Objective:To establish a prognostic Nomogram model for predicting the risk of early death in polytrauma patients.Methods:Data extracted from a polytrauma study on Dryad, an open access database, was selected for secondary analysis. Patients from 18 to 65 years old with polytrauma in the original data were included. All patients with missing variables, such as blood lactic acid (Lac), Glasgow coma score (GCS) and injury severity score (ISS) at admission, were excluded. The differences of gender, age, Lac, ISS and GCS scores between the patients who died within 72 hours and those who survived were analyzed. The risk factors for 72-hour death were analyzed by Logistic regression, and the Nomogram prediction model was established using R software. The receiver operating characteristic (ROC) curve was used to evaluate the predictive ability of the model, and the Bootstrap method was used for internal verification by repeating sample for 1 000 times. Decision curve (DCA) was applied to analyze the clinical practical value of the model.Results:A total of 2 315 polytrauma patients were included. Logistic regression analysis showed that Lac, GCS score and age > 55 years old were the risk factors for early death in polytrauma patients [Lac: odds ratio ( OR) = 1.36, 95% confidence interval (95% CI) was 1.29-1.42, P < 0.001; GCS score: OR = 0.76, 95% CI was 0.73-0.79, P < 0.001; age > 55 years old: OR = 1.92, 95% CI was 1.37-2.66, P < 0.001]. The prediction model was established by using the above risk factors and displayed by Nomogram.
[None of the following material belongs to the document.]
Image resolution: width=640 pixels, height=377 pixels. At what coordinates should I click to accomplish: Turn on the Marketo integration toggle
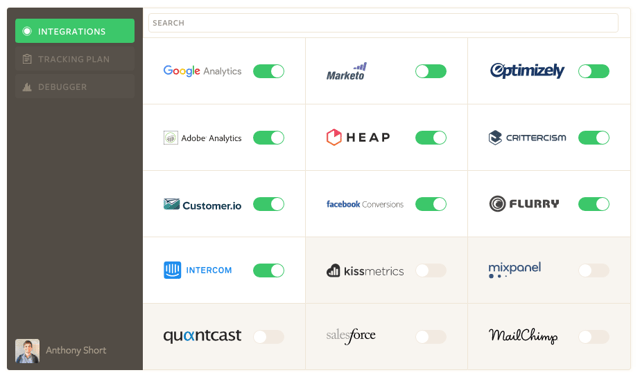(x=431, y=71)
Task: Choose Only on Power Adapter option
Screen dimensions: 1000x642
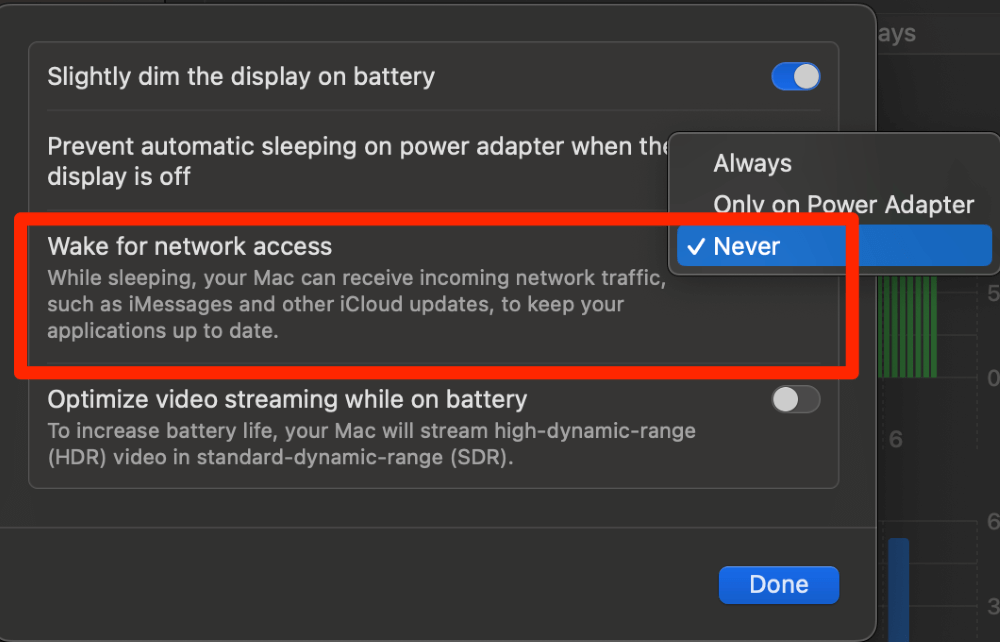Action: coord(843,205)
ROC curve analysis showed that the area under the ROC curve (AUC) of Nomogram model to predict the risk of death within 72 hours was 0.858, and the predictive ability of Nomogram model was significantly higher than that of Lac (AUC = 0.743), GCS score (AUC = 0.774) and ISS score (AUC = 0.699), all P < 0.05. The model calibration chart showed that the predicting probability was consistent with the actual occurrence probability, and the DCA showed that Nomogram model presented excellent clinical value in predicting the 72-hour death risk for polytrauma patients. Conclusions:The prognostic Nomogram model presents significantly predictive value for the risk of death within 72 hours in polytrauma patients. Prognostic Nomogram model could offer individualized, visualized and graphical prediction pattern, and provide physicians with practical diagnostic tool for triage system and management of polytrauma according to precision medicine.